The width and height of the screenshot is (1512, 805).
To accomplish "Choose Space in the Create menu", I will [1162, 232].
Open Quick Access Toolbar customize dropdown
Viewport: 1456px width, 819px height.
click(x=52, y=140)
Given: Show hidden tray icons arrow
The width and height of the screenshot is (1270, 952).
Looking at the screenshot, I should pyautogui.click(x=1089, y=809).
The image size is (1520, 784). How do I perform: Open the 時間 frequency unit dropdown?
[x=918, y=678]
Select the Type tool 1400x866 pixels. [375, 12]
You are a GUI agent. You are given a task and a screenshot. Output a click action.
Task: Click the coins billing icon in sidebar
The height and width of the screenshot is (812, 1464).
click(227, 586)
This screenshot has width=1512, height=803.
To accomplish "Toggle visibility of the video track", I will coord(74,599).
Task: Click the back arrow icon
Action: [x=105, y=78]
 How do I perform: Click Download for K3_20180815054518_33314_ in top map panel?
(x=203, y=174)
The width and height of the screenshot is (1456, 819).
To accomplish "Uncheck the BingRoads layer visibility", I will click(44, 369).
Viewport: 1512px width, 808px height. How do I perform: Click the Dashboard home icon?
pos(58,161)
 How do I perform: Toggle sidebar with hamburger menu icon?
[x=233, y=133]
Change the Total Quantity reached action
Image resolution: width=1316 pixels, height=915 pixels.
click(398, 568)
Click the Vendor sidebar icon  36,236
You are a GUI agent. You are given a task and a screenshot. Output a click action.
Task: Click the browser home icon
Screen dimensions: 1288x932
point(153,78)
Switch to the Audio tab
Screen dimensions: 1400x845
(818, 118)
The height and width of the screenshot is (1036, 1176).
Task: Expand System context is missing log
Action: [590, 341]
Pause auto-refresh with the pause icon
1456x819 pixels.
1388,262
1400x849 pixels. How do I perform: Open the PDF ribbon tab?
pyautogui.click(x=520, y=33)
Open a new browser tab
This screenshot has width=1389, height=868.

::::

▸ DIRECTIONS
Would you print each line of the material exactly?

▸ ANSWER AREA
The width and height of the screenshot is (1512, 805).
To accomplish "Choose Space in the Create menu", I will [1162, 232].
Open Quick Access Toolbar customize dropdown
Viewport: 1456px width, 819px height.
click(x=52, y=140)
Given: Show hidden tray icons arrow
The width and height of the screenshot is (1270, 952).
Looking at the screenshot, I should pyautogui.click(x=1089, y=809).
The image size is (1520, 784). How do I perform: Open the 時間 frequency unit dropdown?
[x=918, y=678]
Select the Type tool 1400x866 pixels. [375, 12]
You are a GUI agent. You are given a task and a screenshot. Output a click action.
Task: Click the coins billing icon in sidebar
The height and width of the screenshot is (812, 1464).
click(227, 586)
This screenshot has width=1512, height=803.
To accomplish "Toggle visibility of the video track", I will coord(74,599).
Task: Click the back arrow icon
Action: [x=105, y=78]
 How do I perform: Click Download for K3_20180815054518_33314_ in top map panel?
(x=203, y=174)
The width and height of the screenshot is (1456, 819).
To accomplish "Uncheck the BingRoads layer visibility", I will click(44, 369).
Viewport: 1512px width, 808px height. How do I perform: Click the Dashboard home icon?
pos(58,161)
 How do I perform: Toggle sidebar with hamburger menu icon?
[x=233, y=133]
Change the Total Quantity reached action
Image resolution: width=1316 pixels, height=915 pixels.
click(398, 568)
Click the Vendor sidebar icon  36,236
You are a GUI agent. You are given a task and a screenshot. Output a click action.
Task: Click the browser home icon
Screen dimensions: 1288x932
point(153,78)
Switch to the Audio tab
Screen dimensions: 1400x845
(818, 118)
The height and width of the screenshot is (1036, 1176).
Task: Expand System context is missing log
Action: [590, 341]
Pause auto-refresh with the pause icon
1456x819 pixels.
1388,262
1400x849 pixels. How do I perform: Open the PDF ribbon tab?
pyautogui.click(x=520, y=33)
Open a new browser tab
This screenshot has width=1389, height=868.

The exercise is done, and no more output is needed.